§ **THE PROBLEM**:
Which lines in the material below contain the string "badge"? Extract each of them in full.

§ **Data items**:
* * * *

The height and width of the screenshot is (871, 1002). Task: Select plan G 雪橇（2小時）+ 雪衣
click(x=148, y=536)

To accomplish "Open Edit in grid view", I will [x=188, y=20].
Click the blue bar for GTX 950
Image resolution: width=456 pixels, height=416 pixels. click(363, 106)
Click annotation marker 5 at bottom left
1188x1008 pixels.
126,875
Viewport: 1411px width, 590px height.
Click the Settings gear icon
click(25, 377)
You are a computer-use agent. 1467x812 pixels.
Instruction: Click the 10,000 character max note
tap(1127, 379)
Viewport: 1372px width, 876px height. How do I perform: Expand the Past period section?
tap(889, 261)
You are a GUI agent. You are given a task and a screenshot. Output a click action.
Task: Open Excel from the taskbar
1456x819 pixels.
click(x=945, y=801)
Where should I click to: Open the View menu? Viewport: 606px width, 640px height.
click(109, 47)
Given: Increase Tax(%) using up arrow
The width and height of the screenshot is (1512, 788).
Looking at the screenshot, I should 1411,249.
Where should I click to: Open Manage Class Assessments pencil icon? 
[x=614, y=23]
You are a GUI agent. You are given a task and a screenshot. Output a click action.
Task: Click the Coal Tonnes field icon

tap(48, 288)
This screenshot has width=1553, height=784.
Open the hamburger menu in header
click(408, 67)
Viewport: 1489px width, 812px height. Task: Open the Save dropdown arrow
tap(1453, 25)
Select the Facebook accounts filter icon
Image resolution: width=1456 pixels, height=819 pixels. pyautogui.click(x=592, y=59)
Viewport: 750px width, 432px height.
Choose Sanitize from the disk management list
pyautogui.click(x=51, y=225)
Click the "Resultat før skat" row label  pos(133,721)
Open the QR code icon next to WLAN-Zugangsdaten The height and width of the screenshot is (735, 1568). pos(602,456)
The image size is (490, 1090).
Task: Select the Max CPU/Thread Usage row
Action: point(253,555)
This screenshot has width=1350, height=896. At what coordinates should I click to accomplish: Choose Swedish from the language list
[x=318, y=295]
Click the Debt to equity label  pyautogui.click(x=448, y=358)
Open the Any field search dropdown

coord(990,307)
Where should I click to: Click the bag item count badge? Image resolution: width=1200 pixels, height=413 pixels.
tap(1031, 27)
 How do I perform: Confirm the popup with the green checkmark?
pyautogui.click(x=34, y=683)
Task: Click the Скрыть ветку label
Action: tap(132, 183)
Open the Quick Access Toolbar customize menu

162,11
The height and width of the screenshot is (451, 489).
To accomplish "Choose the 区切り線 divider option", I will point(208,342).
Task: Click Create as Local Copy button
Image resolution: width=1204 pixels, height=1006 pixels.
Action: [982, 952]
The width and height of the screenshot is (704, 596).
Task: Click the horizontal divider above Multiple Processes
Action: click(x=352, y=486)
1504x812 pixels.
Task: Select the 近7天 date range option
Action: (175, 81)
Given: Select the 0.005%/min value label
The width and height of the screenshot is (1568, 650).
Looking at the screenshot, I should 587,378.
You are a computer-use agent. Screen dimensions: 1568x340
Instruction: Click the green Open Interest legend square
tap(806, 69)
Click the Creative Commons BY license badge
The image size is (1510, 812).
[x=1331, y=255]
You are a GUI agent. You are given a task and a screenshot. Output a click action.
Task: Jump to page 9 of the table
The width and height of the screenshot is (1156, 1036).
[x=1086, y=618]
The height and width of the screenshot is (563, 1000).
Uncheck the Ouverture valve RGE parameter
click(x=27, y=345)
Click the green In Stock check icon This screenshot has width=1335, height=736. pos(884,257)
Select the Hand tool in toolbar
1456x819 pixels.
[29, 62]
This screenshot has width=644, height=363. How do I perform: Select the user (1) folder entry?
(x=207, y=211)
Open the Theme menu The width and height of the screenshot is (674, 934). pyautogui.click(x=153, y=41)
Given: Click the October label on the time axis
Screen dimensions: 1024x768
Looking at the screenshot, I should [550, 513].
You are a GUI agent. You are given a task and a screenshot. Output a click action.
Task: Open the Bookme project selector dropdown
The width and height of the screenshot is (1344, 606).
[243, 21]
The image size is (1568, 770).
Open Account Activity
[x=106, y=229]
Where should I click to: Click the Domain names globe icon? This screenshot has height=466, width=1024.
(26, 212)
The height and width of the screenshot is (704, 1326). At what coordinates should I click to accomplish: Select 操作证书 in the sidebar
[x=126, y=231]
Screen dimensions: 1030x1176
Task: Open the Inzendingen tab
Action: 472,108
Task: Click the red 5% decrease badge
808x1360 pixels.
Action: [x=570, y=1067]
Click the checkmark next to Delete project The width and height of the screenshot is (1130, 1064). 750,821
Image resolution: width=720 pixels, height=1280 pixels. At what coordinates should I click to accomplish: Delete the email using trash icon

* * * *

§ **TASK OUTPUT**:
Where should I click to: Click the bag item count badge? Image resolution: width=1200 pixels, height=413 pixels.
Click the Creative Commons BY license badge
Task: Click the red 5% decrease badge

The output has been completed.